Monday, October 13, 2003

Aine and Finn and I went for a bit of a drive today, up to Hood Point West, to see if we could see any seals in the Collingwood Channel. No seals, but a couple of Kingfishers, and eagle and some young gulls fishing were all we saw. The clouds in the Sound were hanging around the mountains, but the weather has cleared a little. Once in a while the peaks of the Brittania Range poked through and lo and behold, at about the 1700 meter level, there was a fresh coat of snow. The weather that delivered the rain and wind at sea level on Saturday dusted the mountains with the first snowfall of the season.



As if to take the cue, we received a load of a couple of cords of alder today to burn with our mill ends. It's all about wood, fire and keeping warm and dry now.



Friday, October 10, 2003

Fred's interested in the weather around here now. So here is what it looks like when a wind warning is issued for the Sunshine Coast, which forms the north edge of Howe Sound. I pay special attention to these, because southeasterly wind warnings affect us, given that we are about 100 meters above sea level looking out over the water directly southeast.:



Weather Warnings - Environment Canada: "SUNSHINE COAST 9:07 AM PDT FRIDAY 10 OCTOBER 2003



WIND WARNING FOR SUNSHINE COAST ISSUED

SOUTHEAST WINDS OF 70 TO 100 KM/H ARE EXPECTED TO DEVELOP OVER THE QUEEN CHARLOTTE ISLANDS CENTRAL COAST AND NORTH VANCOUVER ISLAND TONIGHT. THE STRONG WINDS WILL REACH THE SOUTH COAST EARLY SATURDAY MORNING. WARNINGS HAVE BEEN EXPANDED TO INCLUDE THE QUEEN CHARLOTTE ISLANDS COASTAL SECTIONS OF WEST VANCOUVER ISLAND AS WELL AS THE EAST SIDE OF VANCOUVER ISLAND AND THE SUNSHINE COAST.



MONITOR WEATHER CONDITIONS..LISTEN FOR UPDATED STATEMENTS.

*Items:*
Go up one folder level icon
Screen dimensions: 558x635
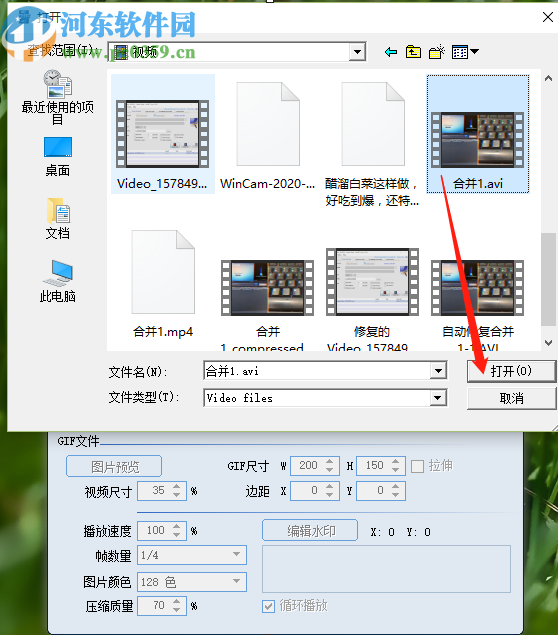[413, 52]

...

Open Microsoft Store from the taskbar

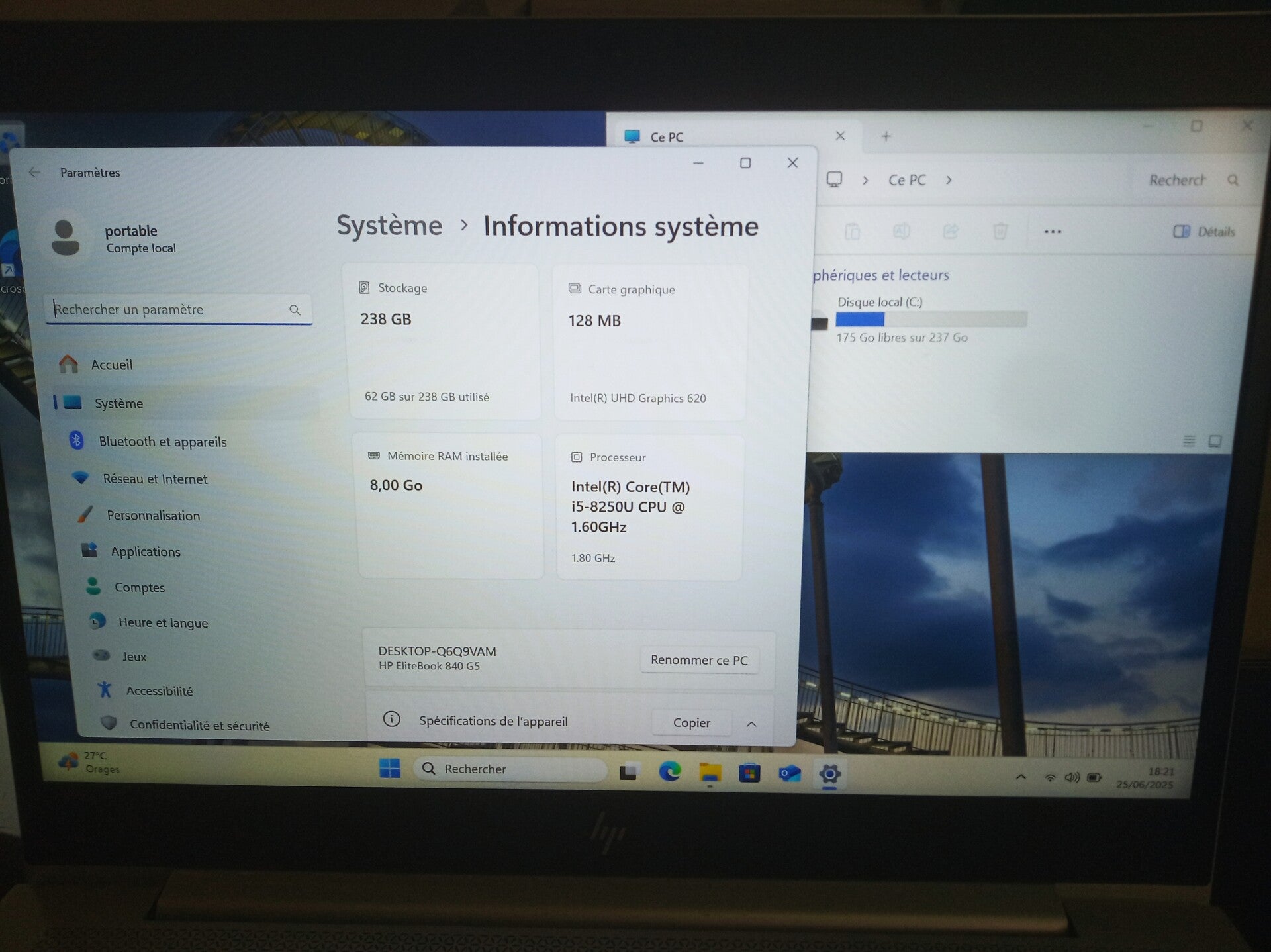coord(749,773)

* * *

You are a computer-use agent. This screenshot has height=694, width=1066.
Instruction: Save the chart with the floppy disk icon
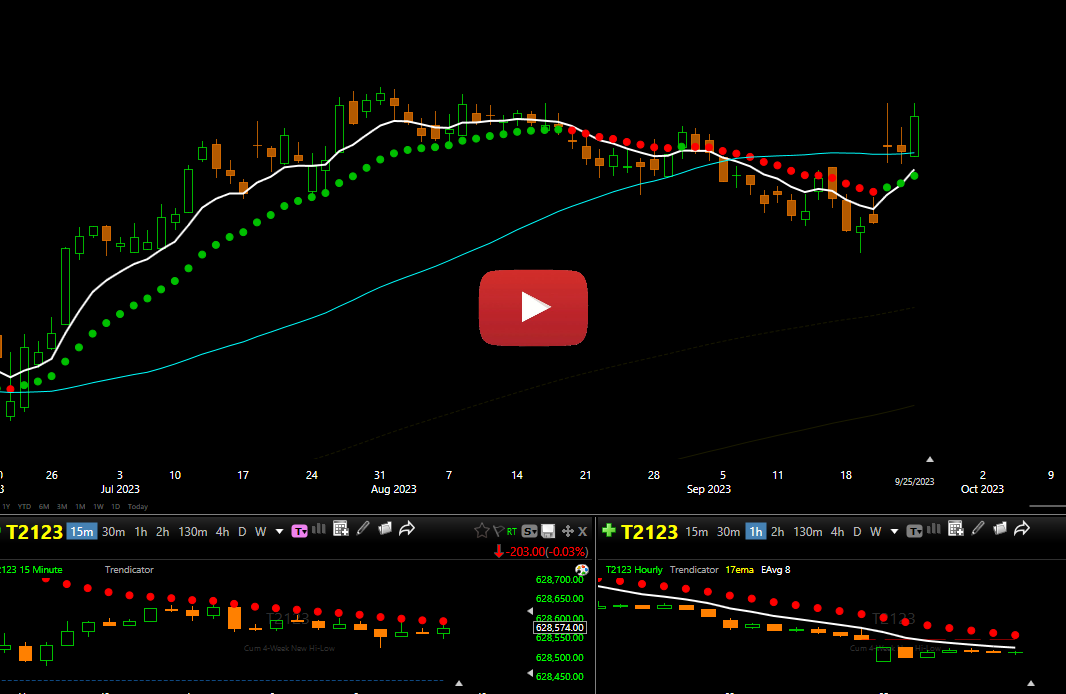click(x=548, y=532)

*Required tasks:*
1) Translate this sentence from the Howe Sound weather blog into Spanish: "It's all about wood, fire and keeping warm and dry now."
2) Answer these questions using the Howe Sound weather blog.
(a) At about what level was the fresh coat of snow seen on the Brittania Range?
(b) How far above sea level does the writer say the home is?
(c) What speed of southeast winds does the warning say is expected?

*Solved tasks:*
1) Ahora todo se trata de leña, fuego y mantenerse calientes y secos.

2)
(a) About the 1700 meter level.
(b) About 100 meters.
(c) 70 to 100 km/h.